Many Small Choices Create a Powerful Movement
What does paint color have to do with trauma? The staff of the YWCA of Rochester & Monroe County discovered the answer when updating its vestibule. They spruced up white walls with a mossy green color to make the room look less institutional and more welcoming.
Once it was painted, Carrie Michel-Wynne, vice president of strategic partnerships, met with some of the women who live there to get their feedback. “When I asked, they had their heads down and didn’t want to look at me. Then one woman said, ‘Carrie, those are Monroe County Jail colors.’ ”
That response was a profound reminder that colors can be strongly associated with traumatic experiences, such as visiting relatives in jail. “It’s also when we realized that part of the trauma-informed movement is including the vision of people who live here,” said Michel-Wynne, who has shared this painting misstep as a learning experience for others.
The vestibule was repainted a different color selected with input from residents. As other parts of the building were repainted and redecorated, residents were asked for their ideas.
Understanding the many ways trauma affects people and how best to respond to their unique needs is the focus of a three-year funding collaboration between Rochester Area Community Foundation and the Marie C. and Joseph C. Wilson Foundation. Together they are investing $244,000 a year to support training of more than 4,400 staff from nine human service organizations to incorporate trauma-informed care into their day-to-day interactions with clients.
Trauma-informed care is an approach that explicitly acknowledges the impact of psychological, physical and sexual abuse, neglect, structural racism, homelessness, and community violence and integrates that understanding into all aspects of serving people’s needs.
This training has the potential to impact the more than 100,000 individuals served by these eight nonprofit organizations and the Monroe County Department of Human Services. The goal is to improve relationships between clients and staff, change rules and policies that derail clients’ progress, and intentionally avoid re-traumatizing individuals while trying to assist them.
“This past year provided a unique opportunity to purposefully pause and reflect on how we might grow as an organization in how we not only care for the families in our programs, but how we care for our staff in a trauma-informed way,” said Lisa Butt, president and CEO of the Society for the Protection & Care of Children. “The mental health of our staff is critical.”

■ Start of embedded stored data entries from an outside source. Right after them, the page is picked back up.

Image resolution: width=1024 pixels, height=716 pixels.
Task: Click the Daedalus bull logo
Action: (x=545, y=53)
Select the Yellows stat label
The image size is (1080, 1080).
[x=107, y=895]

That’s why SPCC switched the focus of its training to better support its staff, many of whom work closely with children and families who witness or experience violent tragedies. If a therapist gets called to work over the weekend and forgets to turn in a time sheet or mileage form, for example, it’s important for the human resources department to be flexible about the deadline. Here are some other things the organization has done:
- Made the offices more welcoming with a fresh coat of paint and created a separate waiting room at the main office;
- Began stocking water, coffee, and hot chocolate that staff can offer clients during meetings;
- Got permission from Monroe County to post signs at building entrances so clients know which door to use when meeting with staff; and
- Ramped up internal communications among the 110 staff members in six offices to help everyone feel more connected.
“If our staff feel truly taken care of, they will be better able to care for the children and families they serve,” said Butt.
For staff at BOCES 1 in Fairport, better understanding trauma provides new insight into behaviors of their students with disabilities (up to age 21) and what staff response should be.
“We have to consider the challenges they have faced along the way, the challenges their families have faced, along with a high degree of disruptions, traumas, and stress. We want to arm our staff with information on how that impacts learning and relationships,” explained Bill Hurley, coordinator of mental health.
Training included top administrators, all the professional staff and direct-care workers as well as those from the business office, technology, human resources, operations, and maintenance. This means the entire organization and every employee embraces the same mission: “I’m here to support you, no matter what,” said Hurley.
He believes this training allows teachers to jointly address, “What is the best way to respond to this kid and to this behavior?” Colleagues also feel more free to evaluate their experiences: “I didn’t like the way that went. What should we do differently next time?”
The agencies participating in the trauma training are also part of a learning collaborative where they share successes and failed experiments, help each other, reinforce the fundamentals of trauma-informed care throughout their organizations, and introduce other agencies to this approach.
“We don’t want them to exist in a bubble. We want them to share resources and ideas, and they are doing that,” said Megan Bell, executive director of the Wilson Foundation.
They have helped evaluate each other’s new or renovated spaces to determine whether or not they meet trauma-informed practices. They have shared revised HR policies. Villa of Hope bought Resilience, a recent documentary about trauma and children, and will open viewing sessions to partners. BOCES brought in a national expert on building resilience in youth and invited the other agencies to participate.
“Our hope is that as staff move around, they take what they learned with them,” Bell said. “After the three years, we hope to have enhanced the community’s capacity for trauma response and sensitivity and also to have the nine agencies be leaders in the community to help drive change, too.”